Equoterapia é utilizada em alguns casos específicos

Esta é a semana dedicada à conscientização sobre o autismo. Diversas atividades serão realizadas ao longo desses dias para discutir e refletir sobre o Transtorno de Espectro Autista (TEA), mais conhecido como “autismo”.

Nossa equipe se antecipou a programação, mostrando como funciona uma das formas de tratamento, dedicadas ao público autista: a equoterapia.

Equoterapia é um método terapêutico e educacional, que utiliza o cavalo dentro de uma abordagem multidisciplinar e interdisciplinar, nas áreas de saúde, educação e equitação, buscando o desenvolvimento biopsicossocial de pessoas com deficiências e/ou necessidades especiais.

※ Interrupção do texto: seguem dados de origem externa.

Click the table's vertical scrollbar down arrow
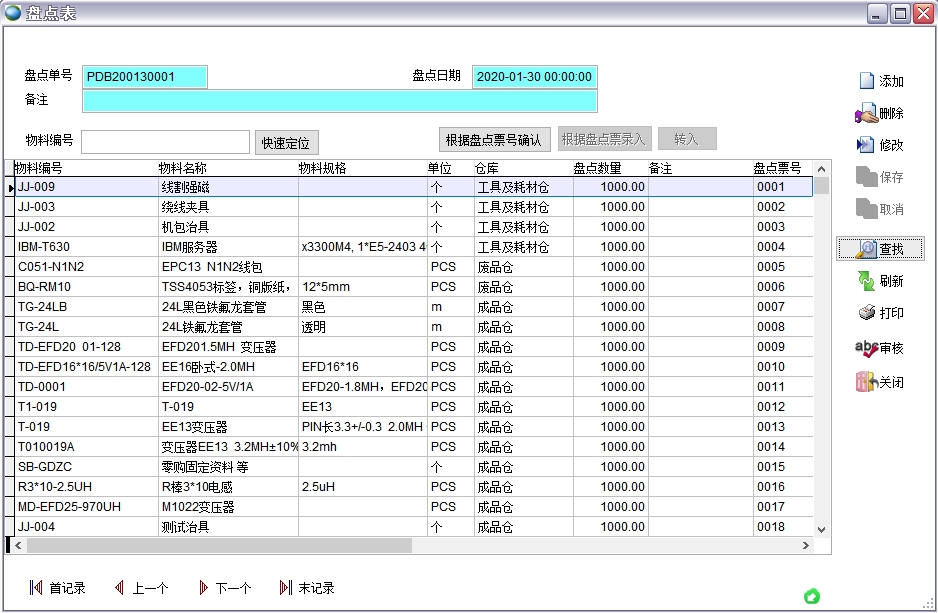Viewport: 938px width, 613px height. coord(822,529)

Em Rio Branco, a Associação dos simpatizantes e praticantes de equoterapia do Acre, oferece gratuitamente, a um grupo de 30 crianças com autismo, sessões da terapia. As atividades acontecem no rancho Porta do Céu. Os proprietários abriram o espaço para apoiar a iniciativa que conta ainda com o acompanhamento de uma psicóloga e um fisioterapeuta.

A proposta surgiu com a presidente da associação de equoterapia, Shirlei Lessa, que sentiu a necessidade dentro da própria família. “Eu tenho um filho que tem a Síndrome de Keppel Feil, e aí eu sei da importância das terapias. O meu filho não chegou a fazer equoterapia por que a síndrome dele não permite que faça. Como entendo que as terapias fazem superar, decidi me envolver com equoterapia e dar oportunidade para outras crianças terem um maior crescimento, maior desenvolvimento”, explica.

Shirley é ainda vice-presidente da Associação Família Azul do Acre (AFAC), que reúne pais, mães e amigos de pessoas com autismo. Um trabalho auxilia o outro.
Foi através da Família azul que o pequeno Davi de 5 anos passou a participar das sessões de equoterapia. A mãe Claire Carvalho acompanha o passo a passo da evolução, orgulhosa do filho. Claire descobriu que Davi tinha autismo, aos 6 meses de vida da criança. Mas só procurou ajuda profissional quando ele completou 2 anos e meio.

“Eu gostaria de acreditar que era uma fase, seria atraso de linguagem, mas em relação ao autismo, não passaria na minha cabeça, por que na verdade nós mães nós não gostaríamos de aceitar o filho como autista”, explica.

Com o passar do tempo, a mãe incomodada pelo atraso na fala do filho procurou uma neurapediatra e depois foi encaminhada ao neuropsiquiatra que diagnosticou Davi com autismo em grau leve.

Ela se arrepende em não ter iniciado os métodos terapêuticos com antecedência, mas investe tempo e recursos em oferecer o que está ao alcance para ver o filho, principalmente melhorar a fala. A equoterapia tem sido surpreendente, segundo Claire.

A partir do momento que iniciou esse contato com o cavalo, ele passou a ser uma criança mais atenciosa. O psíquico dele passou a ficar mais tranquilo. Ele passou a dar atenção”, afirma.

Davi melhorou a concentração e passou a interagir mais, com a equoterapia. E isso segundo a psicóloga, Sarah Darub, são alguns dos objetivos da terapia que usa o cavalo. Durante a sessão, a profissional usa brinquedos, que ajudam a estimular a criança em vários aspectos.

“Esse método onde ele treina as pinças da mão, a coordenação motora. A argola é o momento de se socializar com outras pessoas, ele vai escolhendo as cores”, explica.

Segundo o fisioterapeuta Deyvd Anntony, em cima de um cavalo a criança recebe de 800 a 900 estímulos neurológicos a mais e os benefícios são comprovados. “A gente utiliza as três marchas do cavalo: ele faz uma marcha que chega próximo à marcha humana. Então, a gente utiliza uma das três para cada tipo de patologia. Para autismo é um trabalho mais psicomotor, junto com a fisioterapia e pedagogia e a interação do animal com a criança”, afirma.

A união de forças, conhecimento e experiência marca o trabalho desse grupo. “Eu me sinto muito realizada, porque eu os ajudo a se desenvolver”, finaliza Shirlei.